This function creates a "RapData" object using pre-processed data.

RapData(
  pu,
  species,
  targets,
  pu.species.probabilities,
  attribute.spaces,
  boundary,
  polygons = NA,
  skipchecks = FALSE,
  .cache = new.env()
)

Arguments

pu

base::data.frame() planning unit data. Columns must be "cost" (numeric), "area" (numeric), and "status" (integer).

species

base::data.frame() with species data. Columns must be "name" (character).

targets

base::data.frame() with species data. Columns must be "species" (integer), "target" (integer), "proportion" (numeric).

pu.species.probabilities

base::data.frame() with data on the probability of species in each planning unit. Columns must be "species", (integer), "pu" (integer), and "value" (numeric).

attribute.spaces

list of AttributeSpaces() objects with the demand points and planning unit coordinates.

boundary

base::data.frame() with data on the shared boundary length of planning units.

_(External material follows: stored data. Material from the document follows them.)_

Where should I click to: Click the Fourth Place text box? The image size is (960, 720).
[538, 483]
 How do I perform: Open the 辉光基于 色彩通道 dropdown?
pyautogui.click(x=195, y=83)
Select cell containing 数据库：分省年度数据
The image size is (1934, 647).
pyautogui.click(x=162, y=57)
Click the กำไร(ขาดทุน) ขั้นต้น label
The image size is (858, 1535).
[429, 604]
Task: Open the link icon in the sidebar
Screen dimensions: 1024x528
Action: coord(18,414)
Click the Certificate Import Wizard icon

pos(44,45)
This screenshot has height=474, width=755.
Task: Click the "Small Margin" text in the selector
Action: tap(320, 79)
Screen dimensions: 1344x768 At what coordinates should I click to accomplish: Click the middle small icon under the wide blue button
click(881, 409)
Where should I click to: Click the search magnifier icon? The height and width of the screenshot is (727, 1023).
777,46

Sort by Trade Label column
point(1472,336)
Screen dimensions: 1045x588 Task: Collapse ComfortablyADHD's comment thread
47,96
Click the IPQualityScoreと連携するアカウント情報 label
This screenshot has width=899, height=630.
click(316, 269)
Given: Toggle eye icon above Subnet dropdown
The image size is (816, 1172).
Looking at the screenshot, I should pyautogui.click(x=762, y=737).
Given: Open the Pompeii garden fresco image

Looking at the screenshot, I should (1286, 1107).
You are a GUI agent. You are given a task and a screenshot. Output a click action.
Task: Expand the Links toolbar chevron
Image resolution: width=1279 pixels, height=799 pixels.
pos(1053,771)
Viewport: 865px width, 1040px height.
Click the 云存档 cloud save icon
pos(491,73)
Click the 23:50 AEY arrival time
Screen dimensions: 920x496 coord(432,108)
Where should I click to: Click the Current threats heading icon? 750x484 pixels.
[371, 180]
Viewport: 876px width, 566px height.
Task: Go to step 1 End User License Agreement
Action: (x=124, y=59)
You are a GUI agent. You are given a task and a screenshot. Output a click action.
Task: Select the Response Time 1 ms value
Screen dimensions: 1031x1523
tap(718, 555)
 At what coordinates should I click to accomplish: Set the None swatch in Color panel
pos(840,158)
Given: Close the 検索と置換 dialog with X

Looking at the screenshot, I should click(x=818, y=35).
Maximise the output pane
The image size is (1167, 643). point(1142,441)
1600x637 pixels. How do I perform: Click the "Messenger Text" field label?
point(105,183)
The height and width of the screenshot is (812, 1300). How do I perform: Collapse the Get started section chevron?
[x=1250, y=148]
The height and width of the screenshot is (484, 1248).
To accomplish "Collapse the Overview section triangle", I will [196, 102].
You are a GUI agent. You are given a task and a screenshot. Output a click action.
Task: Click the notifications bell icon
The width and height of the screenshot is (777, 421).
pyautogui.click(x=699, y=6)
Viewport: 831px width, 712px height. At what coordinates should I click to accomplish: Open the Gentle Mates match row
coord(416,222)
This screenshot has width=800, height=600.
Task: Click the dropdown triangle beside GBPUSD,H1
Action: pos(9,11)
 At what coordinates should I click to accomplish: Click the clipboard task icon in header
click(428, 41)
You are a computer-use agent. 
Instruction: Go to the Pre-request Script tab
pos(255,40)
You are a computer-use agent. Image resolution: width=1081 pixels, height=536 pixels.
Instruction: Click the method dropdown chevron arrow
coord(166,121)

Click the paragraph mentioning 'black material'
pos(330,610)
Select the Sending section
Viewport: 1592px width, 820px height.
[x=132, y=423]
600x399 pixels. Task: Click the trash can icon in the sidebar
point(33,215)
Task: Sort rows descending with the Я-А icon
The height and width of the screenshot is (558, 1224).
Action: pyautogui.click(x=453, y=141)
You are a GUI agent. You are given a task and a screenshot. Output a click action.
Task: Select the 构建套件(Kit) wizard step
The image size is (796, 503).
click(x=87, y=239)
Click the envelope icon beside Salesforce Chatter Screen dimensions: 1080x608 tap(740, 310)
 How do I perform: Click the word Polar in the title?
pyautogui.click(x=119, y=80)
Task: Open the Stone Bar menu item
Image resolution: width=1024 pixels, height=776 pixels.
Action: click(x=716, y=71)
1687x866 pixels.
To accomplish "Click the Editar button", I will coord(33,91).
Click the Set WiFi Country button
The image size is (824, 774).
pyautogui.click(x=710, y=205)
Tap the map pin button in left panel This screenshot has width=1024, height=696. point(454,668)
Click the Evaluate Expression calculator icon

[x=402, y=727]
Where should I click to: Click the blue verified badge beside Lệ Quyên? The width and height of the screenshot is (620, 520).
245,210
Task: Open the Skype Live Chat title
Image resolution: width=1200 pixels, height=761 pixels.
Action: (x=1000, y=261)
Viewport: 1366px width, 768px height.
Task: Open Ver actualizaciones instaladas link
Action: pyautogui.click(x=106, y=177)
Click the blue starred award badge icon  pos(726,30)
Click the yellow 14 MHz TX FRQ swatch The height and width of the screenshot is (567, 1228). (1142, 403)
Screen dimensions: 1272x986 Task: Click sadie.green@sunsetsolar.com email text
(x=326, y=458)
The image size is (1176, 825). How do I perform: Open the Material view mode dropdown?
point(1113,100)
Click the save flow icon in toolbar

Columns must be "id1" (integer), "id2" (integer), and "boundary" (integer).

polygons

PBSmapping::PolySet() planning unit spatial data or NULL if data not available.

skipchecks

logical Skip data integrity checks? May improve speed for big data sets.

.cache

base::environment() used to cache calculations.

Value

A new RapData object.

Note

Generally, users are not encouraged to change arguments to .cache.

Examples

# \dontrun{
# load data
cs_pus <- sf::read_sf(
 system.file("extdata", "cs_pus.gpkg", package = "raptr")
)
cs_spp <- terra::rast(
  system.file("extdata", "cs_spp.tif", package = "raptr")
)
cs_space <- terra::rast(
  system.file("extdata", "cs_space.tif", package = "raptr")
)

# create data for RapData object
attribute.spaces <- list(
  AttributeSpaces(name = "geographic", list(
    AttributeSpace(
      planning.unit.points = PlanningUnitPoints(
        suppressWarnings(
          sf::st_coordinates(sf::st_centroid(cs_pus[1:10, ]))
        ),
        seq_len(10)
      ),
      demand.points = make.DemandPoints(
        randomPoints(cs_spp[[1]], n = 10, prob = TRUE)
      ),
      species = 1L
    ))
  ),
  AttributeSpaces(name = "environmental", list(
    AttributeSpace(
      planning.unit.points = PlanningUnitPoints(
        as.matrix(terra::extract(
          cs_space[[1]], as(cs_pus[1:10, ], "SpatVector"),
          fun = "mean",
          ID = FALSE
        )),
        seq_len(10)
      ),
      demand.points = make.DemandPoints(
        as.matrix(terra::as.data.frame(cs_space[[1]], na.rm = TRUE))
      ),
      species = 1L
    )
 ))
)
#> Registered S3 methods overwritten by 'adehabitatMA':
#>   method                       from
#>   print.SpatialPixelsDataFrame sp  
#>   print.SpatialPixels          sp  
pu.species.probabilities <- calcSpeciesAverageInPus(
  cs_pus[1:10,], cs_spp[[1]]
)
polygons <- convert2PolySet(cs_pus[1:10, ])
boundary <- calcBoundaryData(cs_pus[1:10, ])

# create RapData object
x <- RapData(
  pu = cs_pus[1:10, ], species = data.frame(name = "test"),
  target = data.frame(species = 1L, target = 0:2, proportion = 0.2),
  pu.species.probabilities = pu.species.probabilities,
  attribute.spaces = attribute.spaces,
  polygons = polygons,
  boundary = boundary
)

# print object
print(x)
#> RapData object.
#>   Number of planning units: 10
#>   Number of species: 1
#>   Number of attribute spaces: 2
# }